▶ Task item
What this exercise requires is a verbatim reproduction of the data below.

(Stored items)
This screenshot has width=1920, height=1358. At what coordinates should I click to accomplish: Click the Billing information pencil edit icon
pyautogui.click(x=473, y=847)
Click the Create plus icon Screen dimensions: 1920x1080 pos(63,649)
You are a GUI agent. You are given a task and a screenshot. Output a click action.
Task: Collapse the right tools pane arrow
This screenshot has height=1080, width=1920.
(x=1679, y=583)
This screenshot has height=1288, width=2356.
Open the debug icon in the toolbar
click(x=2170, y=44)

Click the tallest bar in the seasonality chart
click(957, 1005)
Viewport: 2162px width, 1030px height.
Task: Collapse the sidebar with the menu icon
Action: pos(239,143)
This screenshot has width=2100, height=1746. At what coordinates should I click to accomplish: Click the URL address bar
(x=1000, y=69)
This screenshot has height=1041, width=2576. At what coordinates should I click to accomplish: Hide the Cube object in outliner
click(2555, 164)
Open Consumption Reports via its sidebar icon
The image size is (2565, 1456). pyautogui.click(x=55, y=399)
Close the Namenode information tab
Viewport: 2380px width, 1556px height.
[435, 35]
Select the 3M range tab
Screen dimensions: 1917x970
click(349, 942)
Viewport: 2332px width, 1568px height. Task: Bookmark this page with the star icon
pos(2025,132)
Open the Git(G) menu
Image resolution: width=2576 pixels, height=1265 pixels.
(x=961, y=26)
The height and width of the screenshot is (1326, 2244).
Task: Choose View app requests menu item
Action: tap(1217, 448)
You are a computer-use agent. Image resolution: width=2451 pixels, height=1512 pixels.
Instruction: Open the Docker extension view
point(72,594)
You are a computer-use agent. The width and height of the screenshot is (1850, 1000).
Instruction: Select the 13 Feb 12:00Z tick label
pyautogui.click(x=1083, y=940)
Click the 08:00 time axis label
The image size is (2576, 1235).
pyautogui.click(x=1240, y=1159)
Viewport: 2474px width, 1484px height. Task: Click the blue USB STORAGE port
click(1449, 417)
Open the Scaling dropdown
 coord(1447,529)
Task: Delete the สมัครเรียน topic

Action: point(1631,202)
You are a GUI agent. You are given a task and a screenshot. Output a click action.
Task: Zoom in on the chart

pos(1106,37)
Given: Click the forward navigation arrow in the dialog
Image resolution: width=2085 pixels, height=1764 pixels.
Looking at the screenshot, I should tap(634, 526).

▶ Solution
This screenshot has width=1920, height=1358. At what coordinates should I click to accomplish: Click the Billing information pencil edit icon
pyautogui.click(x=473, y=847)
Click the Create plus icon Screen dimensions: 1920x1080 pos(63,649)
You are a GUI agent. You are given a task and a screenshot. Output a click action.
Task: Collapse the right tools pane arrow
This screenshot has height=1080, width=1920.
(x=1679, y=583)
This screenshot has height=1288, width=2356.
Open the debug icon in the toolbar
click(x=2170, y=44)

Click the tallest bar in the seasonality chart
click(957, 1005)
Viewport: 2162px width, 1030px height.
Task: Collapse the sidebar with the menu icon
Action: pos(239,143)
This screenshot has width=2100, height=1746. At what coordinates should I click to accomplish: Click the URL address bar
(x=1000, y=69)
This screenshot has height=1041, width=2576. At what coordinates should I click to accomplish: Hide the Cube object in outliner
click(2555, 164)
Open Consumption Reports via its sidebar icon
The image size is (2565, 1456). pyautogui.click(x=55, y=399)
Close the Namenode information tab
Viewport: 2380px width, 1556px height.
[435, 35]
Select the 3M range tab
Screen dimensions: 1917x970
click(349, 942)
Viewport: 2332px width, 1568px height. Task: Bookmark this page with the star icon
pos(2025,132)
Open the Git(G) menu
Image resolution: width=2576 pixels, height=1265 pixels.
(x=961, y=26)
The height and width of the screenshot is (1326, 2244).
Task: Choose View app requests menu item
Action: tap(1217, 448)
You are a computer-use agent. Image resolution: width=2451 pixels, height=1512 pixels.
Instruction: Open the Docker extension view
point(72,594)
You are a computer-use agent. The width and height of the screenshot is (1850, 1000).
Instruction: Select the 13 Feb 12:00Z tick label
pyautogui.click(x=1083, y=940)
Click the 08:00 time axis label
The image size is (2576, 1235).
pyautogui.click(x=1240, y=1159)
Viewport: 2474px width, 1484px height. Task: Click the blue USB STORAGE port
click(1449, 417)
Open the Scaling dropdown
 coord(1447,529)
Task: Delete the สมัครเรียน topic

Action: point(1631,202)
You are a GUI agent. You are given a task and a screenshot. Output a click action.
Task: Zoom in on the chart

pos(1106,37)
Given: Click the forward navigation arrow in the dialog
Image resolution: width=2085 pixels, height=1764 pixels.
Looking at the screenshot, I should tap(634, 526).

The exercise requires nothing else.